Here's the latest article from the Astronomy site at BellaOnline.com.
Cygnus the Swan
Seduction and supergiants, blue and amber stars, vast explosions, a giant cloud that looks like North America. Where does myth end and astronomy begin? Here is a quick tour of some of the highlights of the constellation Cygnus the swan.
If you missed my greetings on the Astronomy Forum, a slightly belated Happy Solstice. I've tried not to exclude the southern hemisphere by specifying the Summer Solstice. Do I have any readers from south of the Equator?
There was also an extra article for the occasion.
Why planets have seasons
For people living outside the tropics, June 21st is the longest or shortest day of the year, a solstice. It marks the first day of summer in the northern hemisphere and winter in the southern hemisphere. But why do we have seasons? And do other planets have them?

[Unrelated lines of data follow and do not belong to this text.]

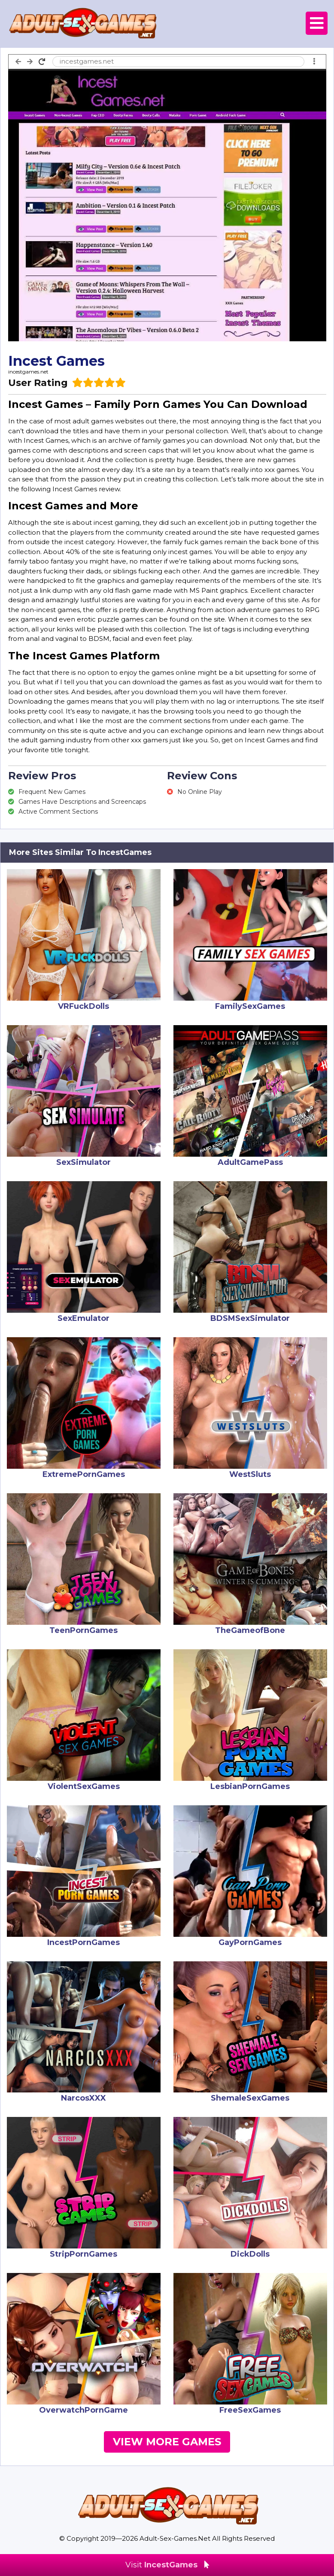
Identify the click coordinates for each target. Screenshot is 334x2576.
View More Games (167, 2441)
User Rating (38, 383)
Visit (167, 2565)
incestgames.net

Yesterday was the 335th anniversary of the commissioning of the Royal Greenwich Anniversary by Charles II (June 22, 1675). He wasn't a keen astronomer like George III, but if England were to remain a maritime power, astronomy was essential, especially to address the problem of determining longitude.
The Prime Meridian goes through Greenwich and it's also the site of the National Maritime Museum.
And Happy Birthday to Charles Messier(06.26.1730-04.12.1817). He'll be 280 on Saturday -- but not able to celebrate. Messier was the great 18th century French comet hunter. Comets look a bit like fuzzy blobs unless they're very bright, near the sun, etc. But with the telescopes of the time, there were a number of fixed objects that also looked like fuzzy blobs. Messier cataloged them so that they'd not confuse comet hunters.
I wonder what he would think if he could know that his enduring fame is based on the catalog of things-that-aren't-comets.